Japanese Green Teas:

Sencha is the most well-known Japanese green tea, popular both in Japan and in the rest of the world. Sencha is produced by first steaming the leaves and then pan-firing them. Sencha can have a sharp flavor; its aroma is often described as being reminiscent of seaweed. Although sencha originated in Japan and is most commonly produced there, it is also produced in a number of other countries, including China, Vietnam, and even (rarely) Sri Lanka.

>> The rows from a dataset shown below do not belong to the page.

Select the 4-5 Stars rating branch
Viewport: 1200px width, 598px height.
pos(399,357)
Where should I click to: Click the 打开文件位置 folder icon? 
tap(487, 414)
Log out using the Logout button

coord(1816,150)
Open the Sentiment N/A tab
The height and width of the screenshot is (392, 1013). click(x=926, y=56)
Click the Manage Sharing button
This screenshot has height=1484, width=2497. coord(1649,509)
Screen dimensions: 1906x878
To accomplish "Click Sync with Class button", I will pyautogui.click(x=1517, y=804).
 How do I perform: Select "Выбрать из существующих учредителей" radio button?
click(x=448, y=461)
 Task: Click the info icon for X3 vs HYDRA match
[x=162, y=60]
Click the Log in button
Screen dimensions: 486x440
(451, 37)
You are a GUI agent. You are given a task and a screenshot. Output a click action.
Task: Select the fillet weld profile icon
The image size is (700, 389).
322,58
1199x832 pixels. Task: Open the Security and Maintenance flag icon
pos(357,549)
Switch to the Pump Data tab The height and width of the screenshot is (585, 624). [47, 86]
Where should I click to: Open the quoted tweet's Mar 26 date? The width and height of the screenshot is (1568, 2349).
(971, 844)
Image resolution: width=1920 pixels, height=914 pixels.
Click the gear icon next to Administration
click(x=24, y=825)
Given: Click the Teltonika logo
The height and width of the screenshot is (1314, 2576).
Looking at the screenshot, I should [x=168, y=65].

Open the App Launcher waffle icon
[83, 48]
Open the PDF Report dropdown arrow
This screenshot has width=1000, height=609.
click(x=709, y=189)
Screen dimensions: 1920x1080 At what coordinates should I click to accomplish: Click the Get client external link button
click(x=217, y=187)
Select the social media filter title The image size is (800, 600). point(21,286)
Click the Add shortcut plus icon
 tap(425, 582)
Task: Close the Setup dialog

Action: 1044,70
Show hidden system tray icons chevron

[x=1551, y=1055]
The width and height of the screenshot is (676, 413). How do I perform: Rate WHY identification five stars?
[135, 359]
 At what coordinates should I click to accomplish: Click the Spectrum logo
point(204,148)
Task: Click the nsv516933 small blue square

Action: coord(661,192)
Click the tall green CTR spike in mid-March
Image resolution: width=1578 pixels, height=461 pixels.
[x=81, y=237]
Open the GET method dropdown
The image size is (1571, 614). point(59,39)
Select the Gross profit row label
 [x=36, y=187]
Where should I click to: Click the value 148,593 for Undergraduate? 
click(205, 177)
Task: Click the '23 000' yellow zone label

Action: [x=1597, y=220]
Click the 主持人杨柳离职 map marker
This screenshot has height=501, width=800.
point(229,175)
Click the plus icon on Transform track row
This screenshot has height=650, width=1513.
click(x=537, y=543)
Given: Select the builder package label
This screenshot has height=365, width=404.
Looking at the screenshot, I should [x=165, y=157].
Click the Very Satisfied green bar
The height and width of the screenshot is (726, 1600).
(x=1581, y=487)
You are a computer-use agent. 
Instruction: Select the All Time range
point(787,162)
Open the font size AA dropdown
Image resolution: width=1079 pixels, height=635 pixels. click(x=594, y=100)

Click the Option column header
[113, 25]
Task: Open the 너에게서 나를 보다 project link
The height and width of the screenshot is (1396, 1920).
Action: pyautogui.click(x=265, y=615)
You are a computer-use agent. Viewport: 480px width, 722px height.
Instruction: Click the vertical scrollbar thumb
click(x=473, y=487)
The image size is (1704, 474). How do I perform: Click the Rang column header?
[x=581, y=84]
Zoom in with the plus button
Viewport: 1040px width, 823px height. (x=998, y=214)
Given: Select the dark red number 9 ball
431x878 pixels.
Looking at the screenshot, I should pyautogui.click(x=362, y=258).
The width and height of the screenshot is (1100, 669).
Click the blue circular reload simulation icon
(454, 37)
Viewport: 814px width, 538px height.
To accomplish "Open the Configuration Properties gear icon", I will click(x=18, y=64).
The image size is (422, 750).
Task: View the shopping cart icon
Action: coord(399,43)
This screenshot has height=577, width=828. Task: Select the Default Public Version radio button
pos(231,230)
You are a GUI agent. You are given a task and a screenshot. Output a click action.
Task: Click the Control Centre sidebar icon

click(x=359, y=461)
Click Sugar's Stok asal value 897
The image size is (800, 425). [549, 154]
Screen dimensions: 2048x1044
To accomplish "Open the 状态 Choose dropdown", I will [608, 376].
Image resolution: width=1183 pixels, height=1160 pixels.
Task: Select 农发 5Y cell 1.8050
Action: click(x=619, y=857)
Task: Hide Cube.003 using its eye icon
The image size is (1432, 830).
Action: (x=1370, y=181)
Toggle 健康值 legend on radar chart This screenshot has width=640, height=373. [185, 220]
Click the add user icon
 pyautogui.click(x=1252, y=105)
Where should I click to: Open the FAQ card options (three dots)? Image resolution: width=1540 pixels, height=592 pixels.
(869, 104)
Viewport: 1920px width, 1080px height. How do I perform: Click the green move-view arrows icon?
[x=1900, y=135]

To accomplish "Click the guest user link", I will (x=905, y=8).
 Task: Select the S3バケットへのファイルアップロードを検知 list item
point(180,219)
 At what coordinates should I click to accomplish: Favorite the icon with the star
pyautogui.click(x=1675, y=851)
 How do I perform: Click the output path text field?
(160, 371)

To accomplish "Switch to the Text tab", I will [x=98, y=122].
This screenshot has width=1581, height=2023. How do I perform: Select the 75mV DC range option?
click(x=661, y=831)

Japan also produces a myriad of unique varieties of green tea, many of which are unlike anything else available. Matcha, a powder made by grinding up the whole tea plant, produces a bright green opaque cup, and is also used to flavor ice cream, cakes, or pastries. Bancha is a basic everyday drink, usually less expensive than sencha. Hojicha is made by roasting the tea leaves. Genmaicha is made by mixing tea (usually sencha or bancha) with toasted rice and sometimes popcorn, and often with matcha as well. Kukicha is made of twigs and stems of the tea plant. Lastly, gyokuro is produced by shading the leaves during the last weeks of production. Hojicha and kukicha tend to be lower in caffeine, although both still contain some caffeine.

Chinese Green Teas:

Gunpowder is a Chinese tea with tightly curled leaves and a strong smokey aroma. Young hyson is similar to gunpowder, but slightly less smokey. Chun mee is a particular grade of young hyson. These teas are all pan-fired (not steamed) teas and tend to be relatively inexpensive and have a relatively sour taste.

Dragon well, also known as lung ching, is a lighter pan-fired tea that tends to have a more delicate flavor, and can be quite expensive. Other well-known Chinese green teas include bi luo chun (meaning green snail spring), a tightly-curled tea made from leaves gathered in spring, and lu an melon seed, a tea made exclusively from the second leaf on each branch.

Green Teas from Other Regions:

Thailand, Vietnam, Indonesia, Laos, and Korea all produce green teas as well, each with their unique qualities. These countries, in addition to producing their own unique varieties of tea, also make teas (such as sencha, young hyson, gunpowder, or dragon well) in the style of well-known Chinese or Japanese varieties; even if produced in a similar manner, these teas have a unique character, owing to the differing climates between these regions.

Darjeeling, a district in India best known for black teas, has also begun to produce more green teas in recent years. A similar trend is happening, although more slowly and to a smaller degree, in other regions, including Assam, India, and also Sri Lanka (Ceylon), and Kenya.